------ Given data
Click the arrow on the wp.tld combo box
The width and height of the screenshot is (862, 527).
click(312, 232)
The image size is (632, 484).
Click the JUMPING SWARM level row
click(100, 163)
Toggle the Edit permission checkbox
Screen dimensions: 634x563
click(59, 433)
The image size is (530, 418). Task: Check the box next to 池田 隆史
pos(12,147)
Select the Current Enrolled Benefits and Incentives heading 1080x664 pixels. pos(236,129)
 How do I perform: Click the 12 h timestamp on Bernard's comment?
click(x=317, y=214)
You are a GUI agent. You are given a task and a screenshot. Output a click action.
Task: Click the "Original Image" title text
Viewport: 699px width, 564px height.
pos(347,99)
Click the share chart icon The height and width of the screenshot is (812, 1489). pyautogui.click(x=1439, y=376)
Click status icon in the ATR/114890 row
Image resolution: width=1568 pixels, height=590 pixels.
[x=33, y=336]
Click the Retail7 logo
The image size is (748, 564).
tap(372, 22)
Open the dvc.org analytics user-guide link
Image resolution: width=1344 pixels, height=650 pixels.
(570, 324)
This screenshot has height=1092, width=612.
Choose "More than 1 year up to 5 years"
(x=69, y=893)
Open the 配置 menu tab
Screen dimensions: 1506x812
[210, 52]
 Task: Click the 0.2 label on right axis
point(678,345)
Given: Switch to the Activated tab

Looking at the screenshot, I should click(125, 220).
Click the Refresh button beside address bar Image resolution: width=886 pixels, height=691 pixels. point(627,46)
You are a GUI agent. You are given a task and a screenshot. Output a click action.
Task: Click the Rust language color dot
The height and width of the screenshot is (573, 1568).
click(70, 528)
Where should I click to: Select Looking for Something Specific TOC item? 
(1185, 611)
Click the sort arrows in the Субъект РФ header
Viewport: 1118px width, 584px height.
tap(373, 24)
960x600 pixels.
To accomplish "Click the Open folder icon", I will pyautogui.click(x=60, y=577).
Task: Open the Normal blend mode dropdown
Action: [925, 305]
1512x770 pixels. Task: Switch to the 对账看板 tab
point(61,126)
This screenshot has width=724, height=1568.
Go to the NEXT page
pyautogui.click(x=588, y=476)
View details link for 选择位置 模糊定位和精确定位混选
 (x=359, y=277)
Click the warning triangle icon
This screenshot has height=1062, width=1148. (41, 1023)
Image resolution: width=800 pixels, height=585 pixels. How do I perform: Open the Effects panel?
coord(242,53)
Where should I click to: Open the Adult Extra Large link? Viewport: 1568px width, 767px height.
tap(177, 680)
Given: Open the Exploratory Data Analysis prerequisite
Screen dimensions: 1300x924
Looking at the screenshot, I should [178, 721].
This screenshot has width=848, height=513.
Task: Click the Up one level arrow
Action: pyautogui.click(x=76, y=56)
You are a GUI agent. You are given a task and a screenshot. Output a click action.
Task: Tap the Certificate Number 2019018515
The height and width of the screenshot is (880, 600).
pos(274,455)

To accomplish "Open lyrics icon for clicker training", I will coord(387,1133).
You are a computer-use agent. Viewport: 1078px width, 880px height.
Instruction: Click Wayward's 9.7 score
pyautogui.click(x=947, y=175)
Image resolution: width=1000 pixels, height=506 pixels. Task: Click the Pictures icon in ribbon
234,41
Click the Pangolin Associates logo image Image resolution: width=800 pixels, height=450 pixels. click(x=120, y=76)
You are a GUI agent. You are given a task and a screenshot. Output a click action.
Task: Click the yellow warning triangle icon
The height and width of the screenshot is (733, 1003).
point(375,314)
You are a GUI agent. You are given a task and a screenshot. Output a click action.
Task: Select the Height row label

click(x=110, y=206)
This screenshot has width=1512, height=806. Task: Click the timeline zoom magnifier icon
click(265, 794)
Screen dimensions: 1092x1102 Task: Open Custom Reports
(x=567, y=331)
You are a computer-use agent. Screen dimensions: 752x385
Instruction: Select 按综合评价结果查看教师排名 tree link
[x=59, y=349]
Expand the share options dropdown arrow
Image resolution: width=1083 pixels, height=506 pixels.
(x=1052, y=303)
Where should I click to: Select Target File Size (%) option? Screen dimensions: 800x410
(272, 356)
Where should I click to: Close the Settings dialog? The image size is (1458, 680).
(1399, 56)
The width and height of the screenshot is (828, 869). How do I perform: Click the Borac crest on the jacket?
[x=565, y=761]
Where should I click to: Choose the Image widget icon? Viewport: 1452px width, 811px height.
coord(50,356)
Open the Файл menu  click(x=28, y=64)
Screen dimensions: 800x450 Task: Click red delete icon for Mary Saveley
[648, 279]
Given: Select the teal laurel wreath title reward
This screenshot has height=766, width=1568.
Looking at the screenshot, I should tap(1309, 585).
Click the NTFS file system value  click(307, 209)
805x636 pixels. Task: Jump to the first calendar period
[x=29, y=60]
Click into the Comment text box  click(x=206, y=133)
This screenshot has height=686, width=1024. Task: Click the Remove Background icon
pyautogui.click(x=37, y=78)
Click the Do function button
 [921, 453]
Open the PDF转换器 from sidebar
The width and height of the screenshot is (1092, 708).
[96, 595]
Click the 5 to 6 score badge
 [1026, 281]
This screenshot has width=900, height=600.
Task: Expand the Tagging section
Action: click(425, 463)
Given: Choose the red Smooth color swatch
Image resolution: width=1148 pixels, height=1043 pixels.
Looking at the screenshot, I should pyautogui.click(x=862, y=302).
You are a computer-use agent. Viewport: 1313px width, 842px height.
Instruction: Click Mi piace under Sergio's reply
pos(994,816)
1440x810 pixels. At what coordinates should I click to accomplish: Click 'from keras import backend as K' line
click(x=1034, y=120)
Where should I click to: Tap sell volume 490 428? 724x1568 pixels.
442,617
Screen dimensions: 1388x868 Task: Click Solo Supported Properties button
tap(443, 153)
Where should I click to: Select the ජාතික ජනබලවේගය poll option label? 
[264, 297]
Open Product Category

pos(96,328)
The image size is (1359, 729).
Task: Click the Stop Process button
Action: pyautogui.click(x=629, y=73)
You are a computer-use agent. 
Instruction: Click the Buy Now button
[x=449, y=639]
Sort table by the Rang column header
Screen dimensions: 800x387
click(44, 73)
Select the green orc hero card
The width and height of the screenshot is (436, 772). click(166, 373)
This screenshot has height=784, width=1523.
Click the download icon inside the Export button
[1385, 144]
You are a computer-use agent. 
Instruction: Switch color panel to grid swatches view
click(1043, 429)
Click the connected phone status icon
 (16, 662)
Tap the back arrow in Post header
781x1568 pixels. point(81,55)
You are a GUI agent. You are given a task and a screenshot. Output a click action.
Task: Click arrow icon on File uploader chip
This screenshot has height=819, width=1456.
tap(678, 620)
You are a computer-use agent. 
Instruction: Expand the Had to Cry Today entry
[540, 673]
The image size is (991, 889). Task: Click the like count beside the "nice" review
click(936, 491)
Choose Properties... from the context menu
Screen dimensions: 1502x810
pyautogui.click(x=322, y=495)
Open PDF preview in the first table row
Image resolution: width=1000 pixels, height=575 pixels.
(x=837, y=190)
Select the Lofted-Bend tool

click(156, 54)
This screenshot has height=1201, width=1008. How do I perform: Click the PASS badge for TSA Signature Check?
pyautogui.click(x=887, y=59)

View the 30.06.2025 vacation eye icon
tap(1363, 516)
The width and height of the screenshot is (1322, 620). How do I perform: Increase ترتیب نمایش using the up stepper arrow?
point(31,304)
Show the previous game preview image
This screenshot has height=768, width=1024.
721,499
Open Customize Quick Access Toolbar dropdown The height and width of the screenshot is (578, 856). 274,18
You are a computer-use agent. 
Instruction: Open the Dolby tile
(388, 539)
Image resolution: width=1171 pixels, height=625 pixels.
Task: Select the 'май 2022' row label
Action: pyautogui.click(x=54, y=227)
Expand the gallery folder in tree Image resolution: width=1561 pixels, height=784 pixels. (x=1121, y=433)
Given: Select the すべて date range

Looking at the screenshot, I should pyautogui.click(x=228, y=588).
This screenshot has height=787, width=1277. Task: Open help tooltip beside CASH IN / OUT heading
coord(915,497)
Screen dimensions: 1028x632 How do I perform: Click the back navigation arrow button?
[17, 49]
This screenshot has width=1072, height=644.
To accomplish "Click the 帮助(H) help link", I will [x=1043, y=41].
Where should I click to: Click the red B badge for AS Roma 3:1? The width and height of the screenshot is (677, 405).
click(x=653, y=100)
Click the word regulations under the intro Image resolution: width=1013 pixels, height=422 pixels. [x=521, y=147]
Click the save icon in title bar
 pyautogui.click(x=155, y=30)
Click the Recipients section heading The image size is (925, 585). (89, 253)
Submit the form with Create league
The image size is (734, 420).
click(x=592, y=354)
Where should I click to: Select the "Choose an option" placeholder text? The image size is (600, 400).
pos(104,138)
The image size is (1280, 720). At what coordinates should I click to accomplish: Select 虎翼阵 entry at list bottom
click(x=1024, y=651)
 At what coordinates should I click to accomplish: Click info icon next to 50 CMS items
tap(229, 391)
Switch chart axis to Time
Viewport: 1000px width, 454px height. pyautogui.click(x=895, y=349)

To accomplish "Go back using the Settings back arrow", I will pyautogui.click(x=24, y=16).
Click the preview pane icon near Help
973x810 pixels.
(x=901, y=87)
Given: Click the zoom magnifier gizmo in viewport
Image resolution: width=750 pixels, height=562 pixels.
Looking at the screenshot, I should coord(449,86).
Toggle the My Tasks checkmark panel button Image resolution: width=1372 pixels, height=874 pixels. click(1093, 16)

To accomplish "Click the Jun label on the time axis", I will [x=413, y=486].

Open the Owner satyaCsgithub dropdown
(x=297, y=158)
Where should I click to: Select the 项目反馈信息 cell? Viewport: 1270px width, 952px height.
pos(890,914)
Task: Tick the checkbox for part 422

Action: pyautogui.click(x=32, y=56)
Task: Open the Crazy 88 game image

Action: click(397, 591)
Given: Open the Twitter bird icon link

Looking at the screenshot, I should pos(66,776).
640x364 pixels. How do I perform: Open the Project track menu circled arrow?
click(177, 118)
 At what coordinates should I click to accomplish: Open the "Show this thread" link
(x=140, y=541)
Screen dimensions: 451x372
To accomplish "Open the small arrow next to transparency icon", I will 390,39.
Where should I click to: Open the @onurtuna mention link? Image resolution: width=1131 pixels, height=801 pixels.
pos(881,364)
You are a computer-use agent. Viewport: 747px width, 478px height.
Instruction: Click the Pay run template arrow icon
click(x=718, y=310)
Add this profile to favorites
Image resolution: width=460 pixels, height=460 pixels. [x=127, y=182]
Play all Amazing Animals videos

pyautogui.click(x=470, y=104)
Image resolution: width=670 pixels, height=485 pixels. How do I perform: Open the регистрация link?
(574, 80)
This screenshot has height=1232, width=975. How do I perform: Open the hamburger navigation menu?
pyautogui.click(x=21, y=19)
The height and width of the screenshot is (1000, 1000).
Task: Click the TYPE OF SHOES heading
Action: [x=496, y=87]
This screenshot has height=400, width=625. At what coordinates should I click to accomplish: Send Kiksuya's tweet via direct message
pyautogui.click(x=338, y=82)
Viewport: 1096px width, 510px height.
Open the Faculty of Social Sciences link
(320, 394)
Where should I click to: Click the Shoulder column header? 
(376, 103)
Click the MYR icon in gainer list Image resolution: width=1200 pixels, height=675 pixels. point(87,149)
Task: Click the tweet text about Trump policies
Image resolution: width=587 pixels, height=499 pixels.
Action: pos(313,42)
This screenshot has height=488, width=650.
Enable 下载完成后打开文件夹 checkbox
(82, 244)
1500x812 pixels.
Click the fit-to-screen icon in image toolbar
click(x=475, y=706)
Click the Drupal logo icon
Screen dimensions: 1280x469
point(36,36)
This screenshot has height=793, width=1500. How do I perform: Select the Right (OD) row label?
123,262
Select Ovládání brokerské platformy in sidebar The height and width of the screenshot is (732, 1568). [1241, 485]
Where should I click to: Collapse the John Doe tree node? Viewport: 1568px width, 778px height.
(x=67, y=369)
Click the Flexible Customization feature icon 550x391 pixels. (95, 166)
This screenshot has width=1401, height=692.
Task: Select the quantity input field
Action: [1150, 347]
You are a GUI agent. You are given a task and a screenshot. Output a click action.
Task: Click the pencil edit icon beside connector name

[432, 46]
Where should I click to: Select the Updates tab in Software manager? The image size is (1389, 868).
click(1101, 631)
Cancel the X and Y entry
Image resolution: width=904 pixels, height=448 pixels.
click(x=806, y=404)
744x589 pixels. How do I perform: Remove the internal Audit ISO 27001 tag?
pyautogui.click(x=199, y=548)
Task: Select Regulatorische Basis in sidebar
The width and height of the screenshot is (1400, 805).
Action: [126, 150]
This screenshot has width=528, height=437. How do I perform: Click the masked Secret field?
------------
Throughout the data above, copy all lines where the word "table" is found.

Sort table by the Rang column header
Open PDF preview in the first table row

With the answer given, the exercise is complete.